* _ASSIGNMENT_: What lines in the entries below contain the word "help"? Copy all of them.

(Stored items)
___
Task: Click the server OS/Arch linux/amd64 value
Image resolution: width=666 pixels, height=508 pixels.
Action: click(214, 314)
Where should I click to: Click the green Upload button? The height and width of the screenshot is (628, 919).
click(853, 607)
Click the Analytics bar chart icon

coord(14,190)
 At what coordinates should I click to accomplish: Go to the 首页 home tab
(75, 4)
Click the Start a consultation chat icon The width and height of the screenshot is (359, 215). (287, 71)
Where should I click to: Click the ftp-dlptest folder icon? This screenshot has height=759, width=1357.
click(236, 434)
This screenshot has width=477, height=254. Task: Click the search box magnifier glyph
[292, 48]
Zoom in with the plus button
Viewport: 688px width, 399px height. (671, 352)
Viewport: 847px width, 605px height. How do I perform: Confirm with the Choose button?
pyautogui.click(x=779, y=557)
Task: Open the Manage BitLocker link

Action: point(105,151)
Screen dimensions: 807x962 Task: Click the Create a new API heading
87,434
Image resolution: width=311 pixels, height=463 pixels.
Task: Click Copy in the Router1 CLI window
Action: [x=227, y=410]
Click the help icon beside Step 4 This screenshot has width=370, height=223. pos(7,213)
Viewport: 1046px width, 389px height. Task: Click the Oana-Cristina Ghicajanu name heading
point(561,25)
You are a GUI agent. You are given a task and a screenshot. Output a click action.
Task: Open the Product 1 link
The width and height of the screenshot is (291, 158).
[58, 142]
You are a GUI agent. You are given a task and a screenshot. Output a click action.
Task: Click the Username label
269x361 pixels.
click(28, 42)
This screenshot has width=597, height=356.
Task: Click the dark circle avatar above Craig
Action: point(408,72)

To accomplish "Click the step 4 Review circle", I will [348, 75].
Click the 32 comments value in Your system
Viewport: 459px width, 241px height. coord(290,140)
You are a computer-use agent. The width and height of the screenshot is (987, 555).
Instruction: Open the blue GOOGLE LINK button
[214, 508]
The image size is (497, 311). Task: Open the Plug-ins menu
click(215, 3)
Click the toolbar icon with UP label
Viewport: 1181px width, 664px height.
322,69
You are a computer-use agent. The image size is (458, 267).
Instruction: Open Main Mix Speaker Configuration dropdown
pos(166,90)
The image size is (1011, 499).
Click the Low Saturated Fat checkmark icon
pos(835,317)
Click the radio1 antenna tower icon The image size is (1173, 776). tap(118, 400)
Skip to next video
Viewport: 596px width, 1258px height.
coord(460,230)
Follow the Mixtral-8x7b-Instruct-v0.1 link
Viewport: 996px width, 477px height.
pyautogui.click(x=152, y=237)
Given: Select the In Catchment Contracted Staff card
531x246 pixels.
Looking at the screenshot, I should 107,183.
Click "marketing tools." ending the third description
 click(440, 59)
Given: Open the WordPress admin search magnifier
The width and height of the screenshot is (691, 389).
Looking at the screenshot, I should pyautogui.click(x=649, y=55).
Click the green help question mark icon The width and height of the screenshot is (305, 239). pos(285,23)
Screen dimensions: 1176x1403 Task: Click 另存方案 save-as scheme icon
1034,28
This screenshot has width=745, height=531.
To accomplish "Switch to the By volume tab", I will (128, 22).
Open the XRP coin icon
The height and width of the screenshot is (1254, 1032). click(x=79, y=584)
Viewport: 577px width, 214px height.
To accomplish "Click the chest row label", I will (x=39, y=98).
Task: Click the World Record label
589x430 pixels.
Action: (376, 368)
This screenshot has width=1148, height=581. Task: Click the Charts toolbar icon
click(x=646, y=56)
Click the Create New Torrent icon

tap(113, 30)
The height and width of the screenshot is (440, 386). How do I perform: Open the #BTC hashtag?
___
* _COMPLETED TASK_:
Click the help icon beside Step 4 This screenshot has width=370, height=223. pos(7,213)
Click the green help question mark icon The width and height of the screenshot is (305, 239). pos(285,23)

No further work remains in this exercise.